Cristiani, quarto “no” alla scarcerazione

Negati, per la quarta volta, gli arresti domiciliari al politico bresciano che resta dietro le sbarre almeno fino alla scadenza dei termini di custodia cautelare.

(red.) Negati, per la quarta volta, gli arresti domiciliari a Franco Nicoli Cristiani.
Dopo il “no” dei giudici delle indagini preliminari Cesare Bonamartini a Brescia e Elisabetta Meyer a Milano, e quello del tribunale del Riesame del capoluogo, mercoledì si sono espressi sulla stessa linea anche i giudici di appello milanesi sulla richiesta del legale del politico bresciano, l’avvocato Piergiorgio Vittorini, sulla revoca della decisione del gip milanese.

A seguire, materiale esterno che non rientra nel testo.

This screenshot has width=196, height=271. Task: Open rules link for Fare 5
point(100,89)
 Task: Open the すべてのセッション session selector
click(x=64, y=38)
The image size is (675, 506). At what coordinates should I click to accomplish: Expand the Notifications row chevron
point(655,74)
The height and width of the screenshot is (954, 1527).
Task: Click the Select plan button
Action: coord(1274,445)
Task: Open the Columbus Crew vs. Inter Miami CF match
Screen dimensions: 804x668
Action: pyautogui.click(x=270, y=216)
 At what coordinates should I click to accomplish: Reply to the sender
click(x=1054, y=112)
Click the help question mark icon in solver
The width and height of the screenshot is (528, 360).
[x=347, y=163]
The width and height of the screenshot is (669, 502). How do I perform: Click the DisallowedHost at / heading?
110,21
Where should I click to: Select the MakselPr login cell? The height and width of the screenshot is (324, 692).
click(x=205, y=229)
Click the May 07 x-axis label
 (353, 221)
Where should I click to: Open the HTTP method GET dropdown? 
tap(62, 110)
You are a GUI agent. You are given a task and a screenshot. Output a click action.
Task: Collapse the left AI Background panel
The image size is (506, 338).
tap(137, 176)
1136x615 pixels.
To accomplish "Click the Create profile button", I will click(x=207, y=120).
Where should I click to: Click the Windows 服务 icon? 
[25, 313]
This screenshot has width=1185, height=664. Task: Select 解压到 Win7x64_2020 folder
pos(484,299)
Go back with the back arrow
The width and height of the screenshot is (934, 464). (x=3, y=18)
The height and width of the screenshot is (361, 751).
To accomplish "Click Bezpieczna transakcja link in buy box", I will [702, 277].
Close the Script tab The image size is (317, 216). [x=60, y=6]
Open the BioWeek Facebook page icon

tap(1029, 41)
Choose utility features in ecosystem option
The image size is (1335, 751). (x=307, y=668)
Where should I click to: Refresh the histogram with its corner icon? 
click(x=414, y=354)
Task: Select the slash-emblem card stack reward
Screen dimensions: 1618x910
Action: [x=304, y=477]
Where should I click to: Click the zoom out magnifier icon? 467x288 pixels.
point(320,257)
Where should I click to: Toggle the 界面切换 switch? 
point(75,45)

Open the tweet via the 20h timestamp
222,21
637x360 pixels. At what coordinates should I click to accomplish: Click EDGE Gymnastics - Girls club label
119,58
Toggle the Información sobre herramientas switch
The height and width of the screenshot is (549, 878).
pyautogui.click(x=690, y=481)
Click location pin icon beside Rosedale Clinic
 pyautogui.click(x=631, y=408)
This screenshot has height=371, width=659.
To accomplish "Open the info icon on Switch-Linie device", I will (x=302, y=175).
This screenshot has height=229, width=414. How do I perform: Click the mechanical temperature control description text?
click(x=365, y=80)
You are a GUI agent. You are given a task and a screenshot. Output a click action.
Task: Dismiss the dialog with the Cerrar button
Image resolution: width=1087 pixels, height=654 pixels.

Nicoli, in carcere dal 30 novembre scorso per una presunta tangente ricevuta dall’imprenditore bergamasco Pierluca Locatelli per “agevolare” le procedure per una discarica di amianto che sarebbe dovuta sorgere nel Cremonese, a Cappella Cantone, ora deve attendere che scadano i termini per la custodia cautelare (tre mesi) fissati il 29 febbraio, ma potrebbe anche accadere che i giudici milanesi chiedano che l’ex vicepresidente del Consiglio regionale lombardo vada a giudizio immediato prorogando così automaticamente la detenzione di altri sei mesi.
Molto dipenderà anche dall’esito delle ultime indagini che hanno portato a scoprire che Nicoli avrebbe accumulato un “tesoretto” da 700mila euro tramite l’associazione “Amici del Pdl”, da lui creata solo pochi giorni dopo la nascita dell’omonima associazione fondata da colleghi di partito bresciani, Viviana Beccalossi e Giuseppe Romele, che aveva lo scopo di creare un fondo cassa per spese elettorali. Di fatto c’erano due realtà con lo stesso nome, che raccoglievano soldi a nome del Pdl.
Ma secondo la Procura di Brescia i soldi raccolti da Nicoli tramite donazioni di privati, i 700 mila euro appunto, non sarebbero mai arrivati al partito. Beccalossi e Romele sono stati sentiti nei giorni scorsi come persone informate dei fatti e parte lesa.